**** Data provided
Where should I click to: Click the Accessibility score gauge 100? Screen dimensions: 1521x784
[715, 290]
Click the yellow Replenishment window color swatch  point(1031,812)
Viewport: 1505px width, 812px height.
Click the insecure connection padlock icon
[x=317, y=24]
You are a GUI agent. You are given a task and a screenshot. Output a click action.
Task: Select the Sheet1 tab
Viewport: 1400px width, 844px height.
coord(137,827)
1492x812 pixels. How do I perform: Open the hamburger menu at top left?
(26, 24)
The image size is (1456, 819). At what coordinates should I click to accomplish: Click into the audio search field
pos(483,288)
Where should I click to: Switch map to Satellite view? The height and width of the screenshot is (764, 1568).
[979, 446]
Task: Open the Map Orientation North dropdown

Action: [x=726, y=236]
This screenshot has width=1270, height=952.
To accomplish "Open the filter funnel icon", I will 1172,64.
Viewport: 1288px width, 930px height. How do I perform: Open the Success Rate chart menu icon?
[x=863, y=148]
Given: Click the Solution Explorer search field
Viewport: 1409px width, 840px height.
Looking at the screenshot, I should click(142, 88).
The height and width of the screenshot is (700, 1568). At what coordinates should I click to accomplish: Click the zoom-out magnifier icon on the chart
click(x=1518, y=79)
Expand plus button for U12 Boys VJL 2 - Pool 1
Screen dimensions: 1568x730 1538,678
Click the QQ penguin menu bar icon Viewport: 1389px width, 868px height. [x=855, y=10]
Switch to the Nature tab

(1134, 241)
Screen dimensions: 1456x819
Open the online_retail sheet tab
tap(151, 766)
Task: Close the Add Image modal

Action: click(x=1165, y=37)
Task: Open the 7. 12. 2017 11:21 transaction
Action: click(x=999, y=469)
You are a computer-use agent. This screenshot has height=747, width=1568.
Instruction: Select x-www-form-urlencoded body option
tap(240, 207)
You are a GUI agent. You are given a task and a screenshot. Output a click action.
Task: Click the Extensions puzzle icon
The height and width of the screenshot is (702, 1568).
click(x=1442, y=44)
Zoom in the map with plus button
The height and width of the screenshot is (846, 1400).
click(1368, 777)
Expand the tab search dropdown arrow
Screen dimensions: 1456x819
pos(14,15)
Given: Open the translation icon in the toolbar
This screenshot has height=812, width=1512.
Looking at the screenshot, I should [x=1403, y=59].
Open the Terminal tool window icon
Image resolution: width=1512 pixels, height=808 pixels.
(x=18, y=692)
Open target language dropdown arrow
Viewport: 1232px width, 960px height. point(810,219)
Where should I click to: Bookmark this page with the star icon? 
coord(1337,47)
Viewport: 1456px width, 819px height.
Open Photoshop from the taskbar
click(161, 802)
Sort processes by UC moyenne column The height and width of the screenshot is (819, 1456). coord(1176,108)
********
- Work to complete: Copy the data above exactly. Every line must be included.

- Exercise output:
Where should I click to: Click the Accessibility score gauge 100? Screen dimensions: 1521x784
[715, 290]
Click the yellow Replenishment window color swatch  point(1031,812)
Viewport: 1505px width, 812px height.
Click the insecure connection padlock icon
[x=317, y=24]
You are a GUI agent. You are given a task and a screenshot. Output a click action.
Task: Select the Sheet1 tab
Viewport: 1400px width, 844px height.
coord(137,827)
1492x812 pixels. How do I perform: Open the hamburger menu at top left?
(26, 24)
The image size is (1456, 819). At what coordinates should I click to accomplish: Click into the audio search field
pos(483,288)
Where should I click to: Switch map to Satellite view? The height and width of the screenshot is (764, 1568).
[979, 446]
Task: Open the Map Orientation North dropdown

Action: [x=726, y=236]
This screenshot has width=1270, height=952.
To accomplish "Open the filter funnel icon", I will 1172,64.
Viewport: 1288px width, 930px height. How do I perform: Open the Success Rate chart menu icon?
[x=863, y=148]
Given: Click the Solution Explorer search field
Viewport: 1409px width, 840px height.
Looking at the screenshot, I should click(142, 88).
The height and width of the screenshot is (700, 1568). At what coordinates should I click to accomplish: Click the zoom-out magnifier icon on the chart
click(x=1518, y=79)
Expand plus button for U12 Boys VJL 2 - Pool 1
Screen dimensions: 1568x730 1538,678
Click the QQ penguin menu bar icon Viewport: 1389px width, 868px height. [x=855, y=10]
Switch to the Nature tab

(1134, 241)
Screen dimensions: 1456x819
Open the online_retail sheet tab
tap(151, 766)
Task: Close the Add Image modal

Action: click(x=1165, y=37)
Task: Open the 7. 12. 2017 11:21 transaction
Action: click(x=999, y=469)
You are a computer-use agent. This screenshot has height=747, width=1568.
Instruction: Select x-www-form-urlencoded body option
tap(240, 207)
You are a GUI agent. You are given a task and a screenshot. Output a click action.
Task: Click the Extensions puzzle icon
The height and width of the screenshot is (702, 1568).
click(x=1442, y=44)
Zoom in the map with plus button
The height and width of the screenshot is (846, 1400).
click(1368, 777)
Expand the tab search dropdown arrow
Screen dimensions: 1456x819
pos(14,15)
Given: Open the translation icon in the toolbar
This screenshot has height=812, width=1512.
Looking at the screenshot, I should [x=1403, y=59].
Open the Terminal tool window icon
Image resolution: width=1512 pixels, height=808 pixels.
(x=18, y=692)
Open target language dropdown arrow
Viewport: 1232px width, 960px height. point(810,219)
Where should I click to: Bookmark this page with the star icon? 
coord(1337,47)
Viewport: 1456px width, 819px height.
Open Photoshop from the taskbar
click(161, 802)
Sort processes by UC moyenne column The height and width of the screenshot is (819, 1456). coord(1176,108)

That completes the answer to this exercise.